# 2 Hp 120v Only?



## sk1nner (Apr 3, 2016)

I have an Enco 105-1110 mill drill (RF30). It has a 2 hp motor on it.  The name plate says it draws almost 30 amps and that it is 120v only.  I didn't think they made motors that big that didn't have a 220v option.  The drum switch on it says its only rated for 15 amps!  As far as I can tell everything is original equipment.   Inside the motor cover there are 4 wires that go into the motor.  Any ideas, is this actually a 120v only motor?


----------



## CluelessNewB (Apr 3, 2016)

Odd but not unknown.  I'm going to be nice and not say anything bad about bean counter involvement.  My guess is wires 1 & 2 are the run winding and 3 & 4 are the starting winding.


----------



## Ulma Doctor (Apr 3, 2016)

the switch is rated 15a@250v, it's sufficient for the motor.
i do find it odd to find a 115v motor @ 2 hp


----------



## sk1nner (Apr 3, 2016)

I've been looking on home depots site at 30 amp plugs and recepticals.   There are so many options.  Are there any benifits to the different types or any down falls to certain ones?


----------



## Ulma Doctor (Apr 3, 2016)

you are going to need a 30 amp 125v plug and connector
or something like this:



and a 30 a 115v breaker on a dedicated circuit.


----------



## sk1nner (Apr 3, 2016)

I have been running it on a 20 amp circuit for the time I have had it.  It seems like when the garage is cold (winter) it will trip the breaker on start up only.  But once everything warms up it runs fine.  I want to get away from this setup, as I know it's not right, and also its a major PITA to go flip the breaker when I want to work.  If I could afford it I would go 3ph an vfd, but that isn't gonna happen any time soon.


----------



## sk1nner (Apr 3, 2016)

Ulma Doctor said:


> you are going to need a 30 amp 125v plug and connector
> or something like this:
> 
> 
> ...


I saw those on HD site.  The thing I don't get is why is it labeled "travel trailer use only".


----------



## Ulma Doctor (Apr 3, 2016)

the home depot will have ones without the trailer use only,
it was meant for illustration.


----------



## sk1nner (Apr 3, 2016)

Ahh, makes sense.  Thank you for the advice.


----------



## Ulma Doctor (Apr 3, 2016)

this would work as well from HD
http://www.homedepot.com/p/30-Amp-125-Volt-Locking-Plug-L530PCCV3/100166915
and
http://www.homedepot.com/p/30-Amp-1...MERCH=RV-_-rv_nav_plp_rr-_-NA-_-100196248-_-N


----------



## Metal (Apr 4, 2016)

It looks like everything above is correct

at 120volts 2 horsepower is roughly 6 amps draw, so thats what you'll see (or a little more) when near the optimal powerband for that device (which is where it should be geared for anyway)

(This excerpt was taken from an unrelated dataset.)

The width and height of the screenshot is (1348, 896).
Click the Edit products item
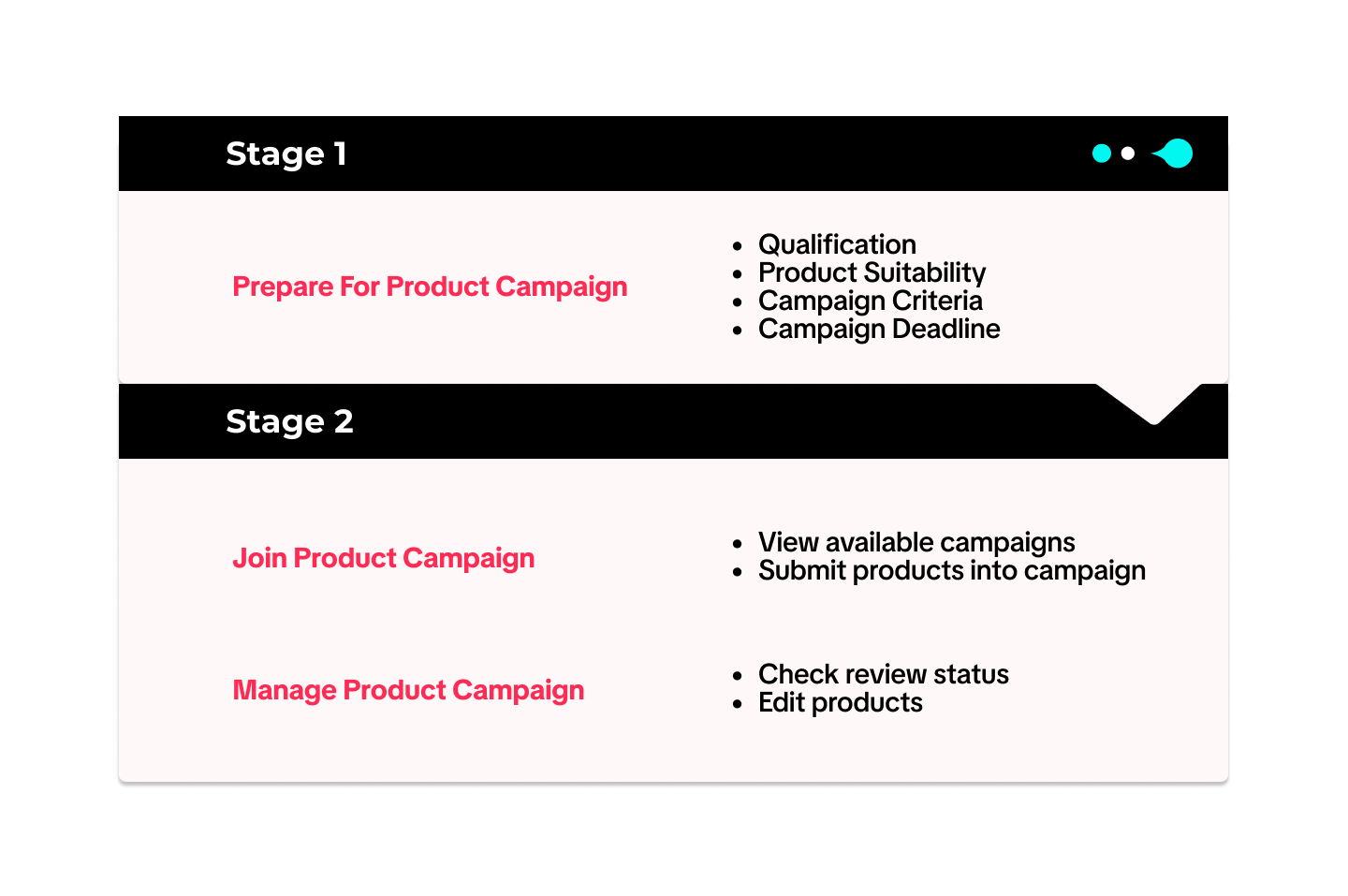(x=840, y=702)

30amps is likely the stall of the motor, if the motor gets anywhere near that its likely that the drum switch or something will melt down before the motor will.

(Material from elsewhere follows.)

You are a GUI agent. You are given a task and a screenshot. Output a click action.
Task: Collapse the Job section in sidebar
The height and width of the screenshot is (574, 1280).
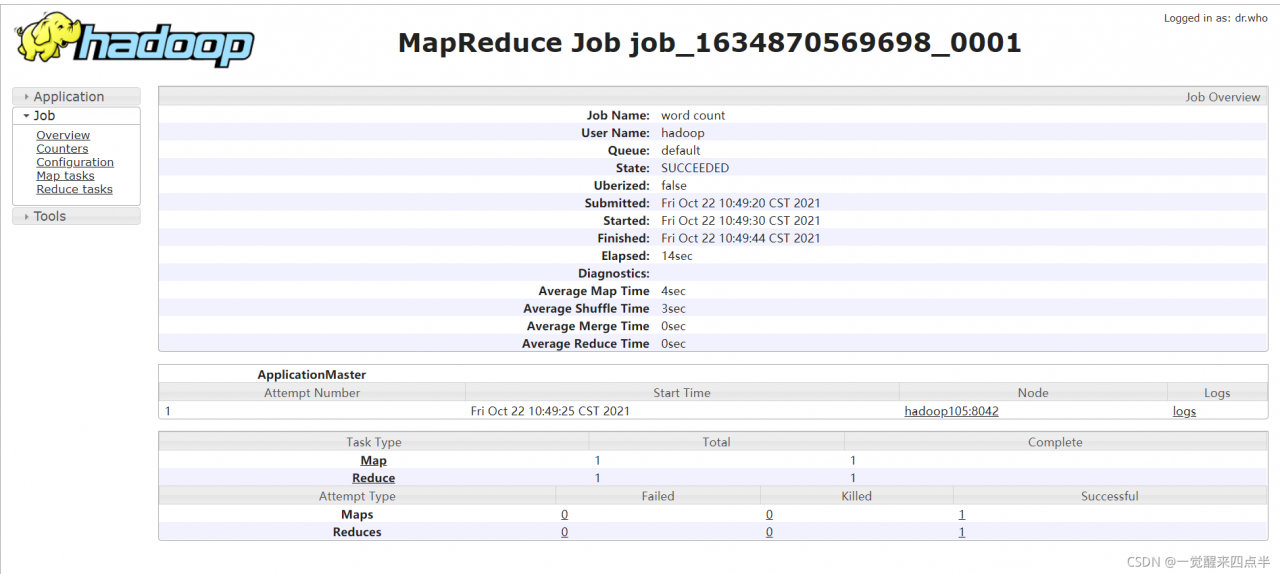(44, 116)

you'll likely see more than the 15a rated going through that switch for a fraction of a second on startup (enough to trip a breaker) but not enough to melt something down, that said its a little bit hokey to under rate electrical components and hope the user doesn't push the device too hard.


----------



## sk1nner (Apr 4, 2016)

I'm not sure I understand you.  I currently have it plugged into a 20 amp circuit.  Sometimes it will start and run fine.  But sometimes it trips the breaker on start up.   When it does that I can usually get it running by (I know this isn't best) leaving the switch on and flipping the breaker back on.  I want to get away from this for safty and ease of use.  With the motor rated at 29.7 amps I know I should go higher than a 30 amp (80% rule), but from what I've seen  (I'm no electrition) it seems to only draw that current on startup.   I've pushed it fairly hard when it's running and not had the breaker trip.


----------



## BGHansen (Apr 4, 2016)

I've gone by the premise that 1 horsepower = 746 watts.  Volts times Amps = watts.  A 2 hp motor at 110V would draw under 14 amps.

Bruce


----------



## Steve Shannon (Apr 4, 2016)

Ulma Doctor said:


> the switch is rated 15a@250v, it's sufficient for the motor.
> i do find it odd to find a 115v motor @ 2 hp


I apologize, but it's important to me that I add to this. 
The current rating and the voltage rating of a switch are not strictly inversely related. The current rating is based on the conductive elements of the switch and whether the switch is carrying AC current or DC current.  There's always a safety factor, but generally speaking the maximum current rating of the closed switch doesn't care about the voltage.
The voltage rating describes how high of a voltage the switch can break and how much voltage the switch body is able to insulate against. The contact composition, speed of opening, size of the gap when opened, all play into the limit that can be interrupted.
Some switches rated at 15 amps for 250 vac may indeed be good for 30 amps at 125, but that cannot be assumed. When a switch is closed it's just a very low impedance resistor, so the maximum current rating is very important.


----------



## Metal (Apr 4, 2016)

sk1nner said:


> I'm not sure I understand you.  I currently have it plugged into a 20 amp circuit.  Sometimes it will start and run fine.  But sometimes it trips the breaker on start up.   When it does that I can usually get it running by (I know this isn't best) leaving the switch on and flipping the breaker back on.  I want to get away from this for safty and ease of use.  With the motor rated at 29.7 amps I know I should go higher than a 30 amp (80% rule), but from what I've seen  (I'm no electrition) it seems to only draw that current on startup.   I've pushed it fairly hard when it's running and not had the breaker trip.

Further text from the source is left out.